Stocks with high book-to-market ratios are value stocks, and those with low book-to-market ratios are growth stocks
13.6 Style-Based Techniques & efficiency
Momentum
Professors Narishiman Jegadeesh and Sheridan Titman ranked stocks each month by their realized returns over the prior 6–12 months. They found that the best-performing stocks had positive alphas over the next 3–12 months.
This evidence goes against the CAPM: When the market portfolio is efficient, past returns should not predict alphas.
So the strategy is: Buying stocks that have had past high returns and (short) selling stocks that have had past low returns.
These three factors (Size, book-to-market, and momentun) are widely famous as the three Fama-French factors.
13.6 Style-Based Techniques & efficiency
Some reasons of why positive-alpha strategies can persist
Proxy error: for the market portfolio (remember, we use proxies, not the market portfolio itself)
Behavioral biases: those discussed in the previous section. Also, non-sophisticated investors find hard do approximate their portfolio to the market portfolio.
Alternative Risk Preferences and Non-Tradable Wealth: Investors may choose inefficient portfolios because they care about risk characteristics other than the volatility of their traded portfolio.
For instance, they prefer to not be exposed to the sector they work in or to specific industries (i.e., ESG-based decisions)
13.7 Multifactor Models of Risk
13.7 Multifactor Models of Risk
In previous slides, we used the following equation to compute the expected return of a security.
\[E[R_s] = R_f + \beta_s \times (E[R_m - R_f])\]
When the market portfolio is not efficient, we have to find a method to identify an efficient portfolio before we can use the above equation.
However, it is not actually necessary to identify the efficient portfolio itself, as long as you identify a collection of portfolios from which the efficient portfolio can be constructed.
13.7 Multifactor Models of Risk
Using Factor Portfolios
Single-Factor Model
A model that uses one portfolio
Example: CAPM
Multi-Factor Model
A model that uses more than one portfolio in the model
Example: Arbitrage Pricing Theory (APT)
Based on the idea of self-financing portfolios: weights sum to 0.
A strategy that buys a portfolio of small stocks and sells a portfolio of big stocks.
HML: high-minus-low
A trading strategy that buys an equally weighted portfolio of stocks with a book-to-market ratio less than the 30th percentile of NYSE firms and finances this position by short selling an equally weighted portfolio of stocks with a book-to-market ratio greater than the 70th percentile of NYSE stocks.
Mom (PR1YR): Momentum
Each year, after ranking stocks by their return over the last one year, a trading strategy that buys the top 30% of stocks and finances this position by short selling bottom 30% of stocks.
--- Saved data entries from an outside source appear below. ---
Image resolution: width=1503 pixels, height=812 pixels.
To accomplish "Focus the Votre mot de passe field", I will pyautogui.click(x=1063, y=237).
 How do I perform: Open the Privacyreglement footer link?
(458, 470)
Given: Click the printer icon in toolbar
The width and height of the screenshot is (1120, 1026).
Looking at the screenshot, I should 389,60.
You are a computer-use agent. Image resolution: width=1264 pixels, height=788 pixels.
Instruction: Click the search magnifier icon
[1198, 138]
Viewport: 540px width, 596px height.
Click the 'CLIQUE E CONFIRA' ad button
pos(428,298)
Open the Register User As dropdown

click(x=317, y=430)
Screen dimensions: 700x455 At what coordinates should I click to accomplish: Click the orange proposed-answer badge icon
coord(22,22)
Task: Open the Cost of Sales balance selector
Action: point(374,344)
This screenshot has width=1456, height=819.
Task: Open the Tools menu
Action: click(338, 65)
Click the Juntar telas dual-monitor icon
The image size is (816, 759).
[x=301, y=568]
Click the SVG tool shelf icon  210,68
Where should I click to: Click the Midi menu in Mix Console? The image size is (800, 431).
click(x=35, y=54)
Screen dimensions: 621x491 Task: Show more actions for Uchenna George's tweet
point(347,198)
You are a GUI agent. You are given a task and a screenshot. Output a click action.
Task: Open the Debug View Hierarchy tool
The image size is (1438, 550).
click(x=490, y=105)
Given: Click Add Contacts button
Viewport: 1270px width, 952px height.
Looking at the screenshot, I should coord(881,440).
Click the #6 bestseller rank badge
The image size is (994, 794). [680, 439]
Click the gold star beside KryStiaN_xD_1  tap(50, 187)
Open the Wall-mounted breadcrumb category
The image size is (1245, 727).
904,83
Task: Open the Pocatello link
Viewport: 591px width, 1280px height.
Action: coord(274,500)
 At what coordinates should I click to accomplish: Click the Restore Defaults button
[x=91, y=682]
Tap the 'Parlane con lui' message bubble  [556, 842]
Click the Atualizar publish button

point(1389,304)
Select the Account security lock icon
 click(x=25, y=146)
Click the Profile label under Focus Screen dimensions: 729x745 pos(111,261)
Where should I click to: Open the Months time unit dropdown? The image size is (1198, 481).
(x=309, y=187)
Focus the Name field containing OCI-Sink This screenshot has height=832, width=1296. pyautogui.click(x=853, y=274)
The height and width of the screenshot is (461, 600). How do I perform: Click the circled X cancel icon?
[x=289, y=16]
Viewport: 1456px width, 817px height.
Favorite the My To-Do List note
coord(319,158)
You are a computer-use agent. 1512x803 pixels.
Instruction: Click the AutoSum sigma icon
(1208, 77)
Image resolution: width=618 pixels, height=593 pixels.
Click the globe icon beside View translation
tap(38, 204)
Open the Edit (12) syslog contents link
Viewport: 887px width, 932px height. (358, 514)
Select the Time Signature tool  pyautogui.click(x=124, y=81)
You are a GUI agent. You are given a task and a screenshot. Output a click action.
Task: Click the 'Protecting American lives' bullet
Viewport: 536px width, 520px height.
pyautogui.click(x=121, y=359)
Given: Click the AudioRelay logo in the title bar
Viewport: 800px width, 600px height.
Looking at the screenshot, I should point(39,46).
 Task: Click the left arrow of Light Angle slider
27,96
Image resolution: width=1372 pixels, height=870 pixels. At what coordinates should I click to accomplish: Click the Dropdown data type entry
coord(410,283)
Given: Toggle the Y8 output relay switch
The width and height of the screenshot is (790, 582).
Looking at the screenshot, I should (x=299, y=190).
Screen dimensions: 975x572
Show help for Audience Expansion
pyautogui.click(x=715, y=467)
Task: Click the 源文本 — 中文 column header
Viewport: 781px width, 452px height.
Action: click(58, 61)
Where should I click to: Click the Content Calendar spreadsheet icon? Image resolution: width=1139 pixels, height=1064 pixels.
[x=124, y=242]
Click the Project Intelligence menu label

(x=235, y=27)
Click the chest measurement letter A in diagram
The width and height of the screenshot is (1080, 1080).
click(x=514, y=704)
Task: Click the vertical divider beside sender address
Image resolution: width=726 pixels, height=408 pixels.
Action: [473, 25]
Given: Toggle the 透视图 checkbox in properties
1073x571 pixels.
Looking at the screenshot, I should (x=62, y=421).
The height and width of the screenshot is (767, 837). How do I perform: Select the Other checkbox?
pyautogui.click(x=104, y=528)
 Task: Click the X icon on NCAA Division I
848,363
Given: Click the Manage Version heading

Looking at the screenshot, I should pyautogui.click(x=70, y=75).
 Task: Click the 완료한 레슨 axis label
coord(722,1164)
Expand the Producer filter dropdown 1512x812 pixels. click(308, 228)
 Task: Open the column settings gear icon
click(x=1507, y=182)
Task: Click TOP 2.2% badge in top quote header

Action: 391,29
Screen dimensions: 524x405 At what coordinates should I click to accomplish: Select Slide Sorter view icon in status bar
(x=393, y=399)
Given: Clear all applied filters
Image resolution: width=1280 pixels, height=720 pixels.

13.7 Multifactor Models of Risk
Multifactor models
One advantage: we can build several portfolios to capture systematic risk
One disadvantage: we need to estimate expected returns to each risk factor (not easy, usually historical return).
Smart Beta
Each of the previous factors are called risk factors.
A smart Beta strategy is the idea that investors can tailor their risk exposures based on specific risk factors.
Efficient Markets
Efficient Markets and behavioral finance
There are three forms of efficiency.
Weak efficiency: prices incorporate all information contained in the record of past prices. Prices follow a random walk.
Imagine a toin coss.
Each outcome is independent of the previous outcome.
Semistrong efficiency: prices incorporate all public information, including information from the internet, the press, and other public sources.
It means that stock prices respond to relevant news quickly and completely.
Strong efficiency: prices reflect all the information, public and private.
An efficient market does not mean that nobody earns a return.
It means that investors will earn a return that is appropriate for the risk undertaken (CAPM!)